Scott Stringer, der weiße Establishment-Kandidat, genießt als langjähriger Rechnungsprüfer der Stadt zwar die Unterstützung der in New York traditionell mächtigen Lehrergewerkschaft, hat aber seit kurzem mit dem Vorwurf einer sexuellen Belästigung zu kämpfen, die vor 20 Jahren passiert sein soll.
Es sind also durchaus unterschiedliche Kandidaten, die sich um das demokratische Ticket bemühen. Laut den wenigen Umfragen, die es bisher gab, darf sich deshalb fast noch jeder Kandidat Chancen ausrechnen: Die Hälfte der Wähler sagen, dass sie noch unentschlossen seien.
Chancen für Außenseiter
Entsprechend machen sich auch Außenseiter wie die oben erwähnten Herren McGuire und Donovan, aber auch dezidiert linke Kandidatinnen Hoffnungen. Während Ersteren ihr Privatvermögen und ihre Wall-Street-Bekanntschaften zugutekommen, profitieren Letztere von einem öffentlichen Topf, aus dem sie Geld für ihre Wahlkämpfe lukrieren. Während die Sozialaktivistin Dianne Morales, Afro-Latina mit Wurzeln in Puerto Rico, mit der Forderung um Stimmen wirbt, die Polizei aufzulösen, versucht die schwarze Anwältin Maya Wiley, durch ihre Auftritte auf MSNBC auch bundesweit bekannt, einen Spagat zwischen der städtischen Linken und den liberalen Pragmatikern in D.C. zu schaffen. Zu den Unterstützern der Tochter eines prominenten Bürgerrechtsaktivisten zählen Ikonen der feministischen Bewegung wie Gloria Steinem ebenso wie Hakeem Jeffries, der ranghöchste New Yorker Abgeordnete im Repräsentantenhaus.

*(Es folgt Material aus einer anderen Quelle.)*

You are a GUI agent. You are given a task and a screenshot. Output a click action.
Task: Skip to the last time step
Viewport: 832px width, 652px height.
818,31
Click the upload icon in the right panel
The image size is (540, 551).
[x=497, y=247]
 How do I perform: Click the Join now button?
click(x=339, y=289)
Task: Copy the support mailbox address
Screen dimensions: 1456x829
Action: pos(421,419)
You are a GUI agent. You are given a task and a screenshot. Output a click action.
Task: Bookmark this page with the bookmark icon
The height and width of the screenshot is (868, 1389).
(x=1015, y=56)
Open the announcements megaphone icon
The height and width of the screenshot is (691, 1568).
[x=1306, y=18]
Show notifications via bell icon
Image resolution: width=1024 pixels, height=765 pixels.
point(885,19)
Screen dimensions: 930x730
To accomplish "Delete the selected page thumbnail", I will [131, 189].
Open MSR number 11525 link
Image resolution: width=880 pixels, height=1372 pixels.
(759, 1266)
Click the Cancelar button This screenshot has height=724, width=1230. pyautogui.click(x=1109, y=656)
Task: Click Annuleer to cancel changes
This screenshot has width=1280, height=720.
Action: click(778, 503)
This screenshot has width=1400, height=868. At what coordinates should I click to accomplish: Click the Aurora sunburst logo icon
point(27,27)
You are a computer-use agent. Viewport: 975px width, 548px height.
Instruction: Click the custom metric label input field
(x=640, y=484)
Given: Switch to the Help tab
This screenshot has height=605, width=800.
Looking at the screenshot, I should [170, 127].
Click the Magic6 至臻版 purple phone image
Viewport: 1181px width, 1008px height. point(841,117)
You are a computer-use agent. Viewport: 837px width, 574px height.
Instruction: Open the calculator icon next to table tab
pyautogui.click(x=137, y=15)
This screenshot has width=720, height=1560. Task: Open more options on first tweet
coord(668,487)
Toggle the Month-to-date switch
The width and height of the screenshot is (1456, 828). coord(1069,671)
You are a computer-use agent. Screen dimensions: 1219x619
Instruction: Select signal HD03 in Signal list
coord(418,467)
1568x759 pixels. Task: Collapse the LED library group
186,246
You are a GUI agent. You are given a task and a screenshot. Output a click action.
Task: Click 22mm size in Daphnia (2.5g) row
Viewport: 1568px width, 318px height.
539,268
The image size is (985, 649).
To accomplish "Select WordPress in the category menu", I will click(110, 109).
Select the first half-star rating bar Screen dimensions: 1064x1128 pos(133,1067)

An ihrem Realitätssinn, was Immobilienpreise angeht, muss freilich auch sie arbeiten. Während sich McGuire und Donovan massiv nach unten verschätzten, war es bei Wiley umgekehrt: Sie glaubte, dass eine Wohnung in Brooklyn, wo sie selbst mit zwei Töchtern lebt, 1,8 Millionen Dollar kostet - das Doppelte des momentanen Wertes.